» To be done
Show each line below that contains the string "HotDoc", copied in full.

· · · ·

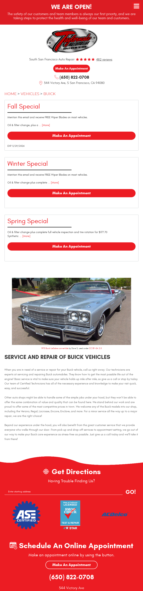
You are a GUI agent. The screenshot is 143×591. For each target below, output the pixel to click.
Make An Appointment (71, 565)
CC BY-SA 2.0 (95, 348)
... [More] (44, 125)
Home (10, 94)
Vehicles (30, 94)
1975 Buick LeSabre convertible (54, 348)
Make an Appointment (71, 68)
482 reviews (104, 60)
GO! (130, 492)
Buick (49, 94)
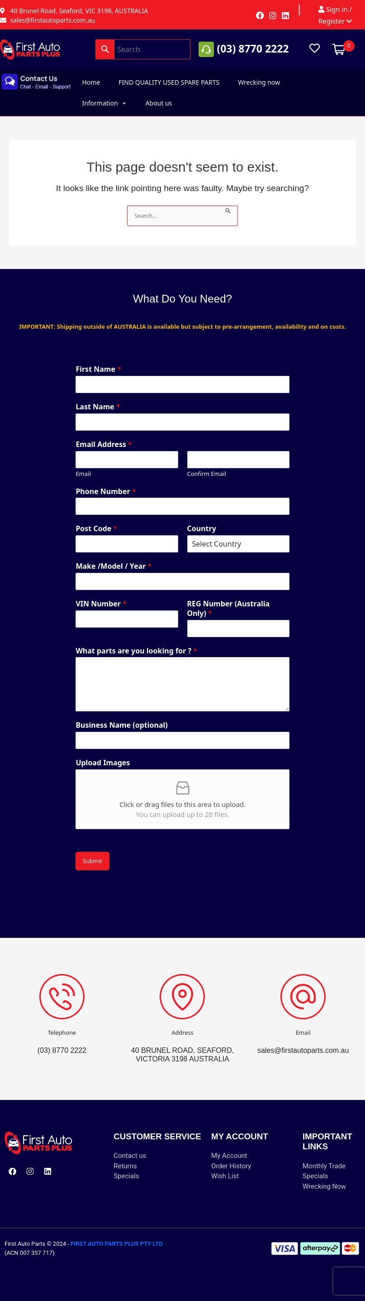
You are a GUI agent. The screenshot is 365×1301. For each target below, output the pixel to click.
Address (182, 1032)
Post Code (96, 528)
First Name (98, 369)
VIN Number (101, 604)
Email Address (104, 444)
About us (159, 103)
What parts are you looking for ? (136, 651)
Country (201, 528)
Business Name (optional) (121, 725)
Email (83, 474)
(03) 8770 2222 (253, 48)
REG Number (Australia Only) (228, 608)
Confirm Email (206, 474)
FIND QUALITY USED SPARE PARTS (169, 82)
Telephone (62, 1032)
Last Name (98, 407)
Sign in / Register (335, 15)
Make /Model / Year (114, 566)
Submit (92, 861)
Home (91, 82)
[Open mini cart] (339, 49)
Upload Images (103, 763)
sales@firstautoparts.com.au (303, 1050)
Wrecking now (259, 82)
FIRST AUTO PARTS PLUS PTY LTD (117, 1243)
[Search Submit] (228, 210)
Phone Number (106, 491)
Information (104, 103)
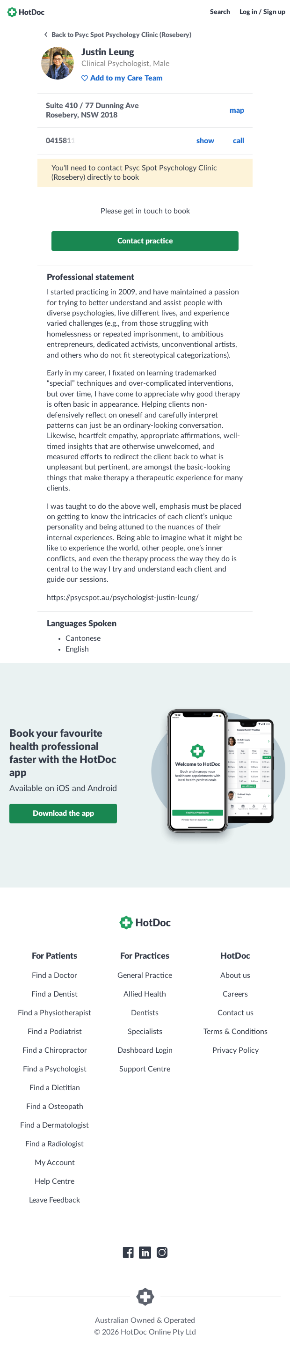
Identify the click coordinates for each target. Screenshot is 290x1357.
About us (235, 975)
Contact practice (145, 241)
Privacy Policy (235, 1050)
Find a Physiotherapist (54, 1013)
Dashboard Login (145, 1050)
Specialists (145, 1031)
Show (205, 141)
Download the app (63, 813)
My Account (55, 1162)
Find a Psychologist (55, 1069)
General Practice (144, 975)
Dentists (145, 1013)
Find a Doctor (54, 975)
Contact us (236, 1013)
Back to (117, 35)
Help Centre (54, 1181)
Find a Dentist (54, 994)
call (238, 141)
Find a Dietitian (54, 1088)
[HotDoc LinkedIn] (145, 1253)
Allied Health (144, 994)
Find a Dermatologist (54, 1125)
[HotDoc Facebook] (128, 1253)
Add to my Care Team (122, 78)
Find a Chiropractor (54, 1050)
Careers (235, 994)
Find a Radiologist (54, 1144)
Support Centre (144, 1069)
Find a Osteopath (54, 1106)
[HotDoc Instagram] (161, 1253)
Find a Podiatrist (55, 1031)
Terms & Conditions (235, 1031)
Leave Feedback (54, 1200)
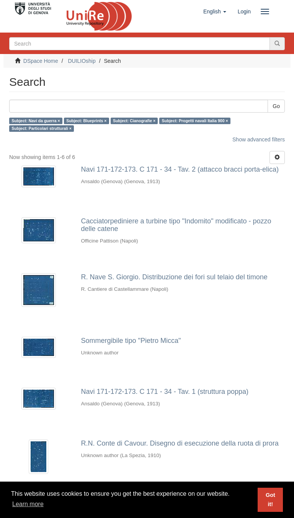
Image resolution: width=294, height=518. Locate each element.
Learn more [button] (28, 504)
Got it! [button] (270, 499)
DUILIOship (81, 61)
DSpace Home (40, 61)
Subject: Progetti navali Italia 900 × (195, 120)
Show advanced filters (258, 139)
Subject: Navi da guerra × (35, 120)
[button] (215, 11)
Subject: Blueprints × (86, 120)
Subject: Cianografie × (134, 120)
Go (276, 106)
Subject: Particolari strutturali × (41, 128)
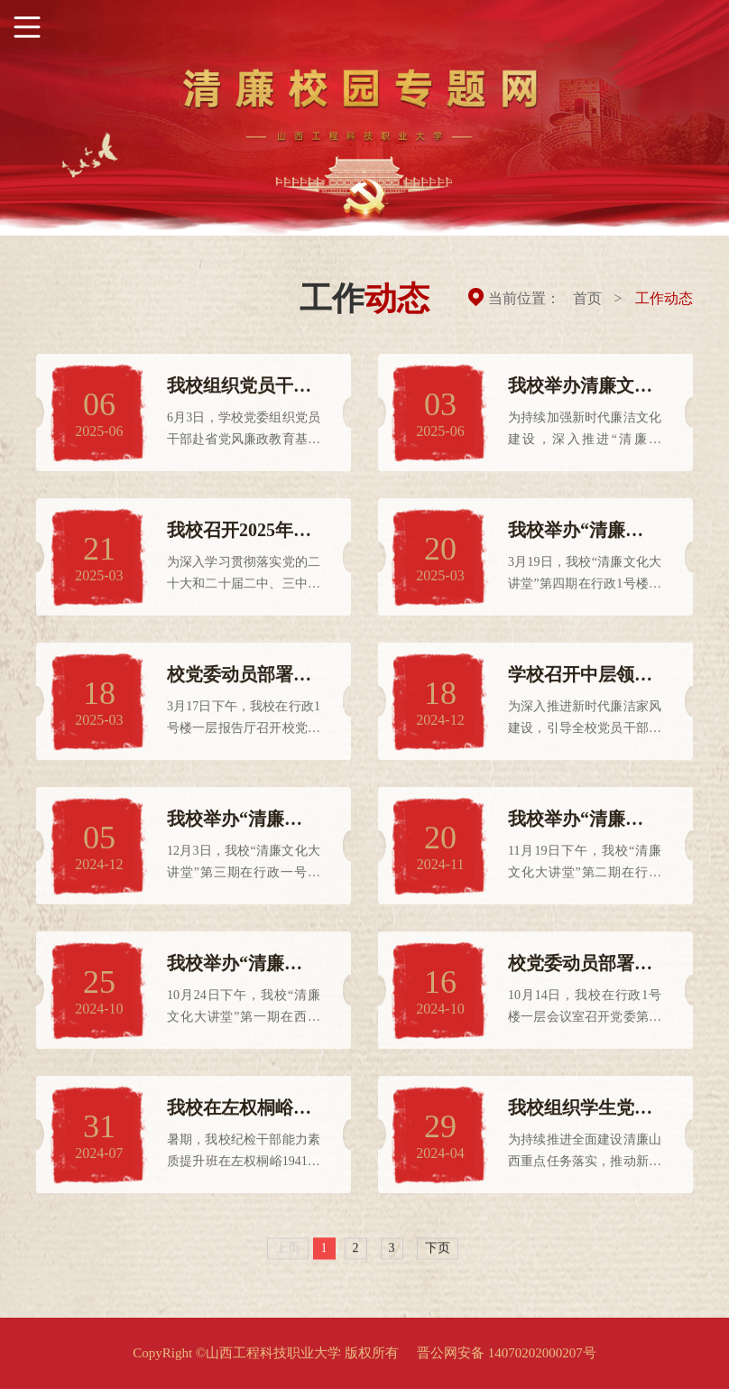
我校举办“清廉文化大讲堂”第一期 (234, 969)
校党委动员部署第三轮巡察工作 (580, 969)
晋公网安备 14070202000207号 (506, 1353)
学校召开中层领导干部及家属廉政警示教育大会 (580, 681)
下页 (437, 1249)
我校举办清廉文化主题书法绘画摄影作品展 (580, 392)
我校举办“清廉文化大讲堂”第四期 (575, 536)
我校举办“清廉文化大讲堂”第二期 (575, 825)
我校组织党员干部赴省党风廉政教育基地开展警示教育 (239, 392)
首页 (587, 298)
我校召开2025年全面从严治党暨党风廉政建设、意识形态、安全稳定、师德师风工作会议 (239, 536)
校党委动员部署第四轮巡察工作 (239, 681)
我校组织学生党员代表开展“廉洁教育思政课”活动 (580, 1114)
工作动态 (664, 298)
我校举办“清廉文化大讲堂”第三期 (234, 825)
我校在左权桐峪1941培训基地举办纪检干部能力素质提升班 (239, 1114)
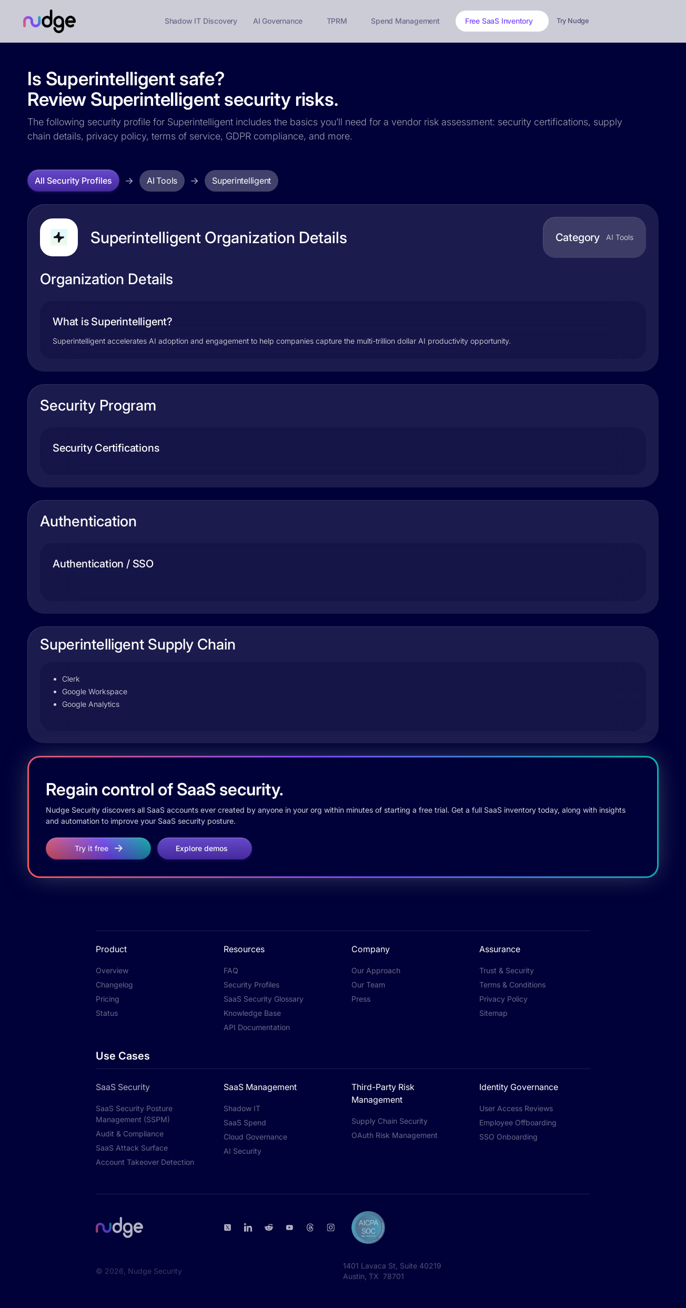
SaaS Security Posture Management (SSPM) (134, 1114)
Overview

· · · ·

» Output below
[HotDoc LinkedIn] (145, 1253)
[HotDoc Facebook] (128, 1253)
[HotDoc Instagram] (161, 1253)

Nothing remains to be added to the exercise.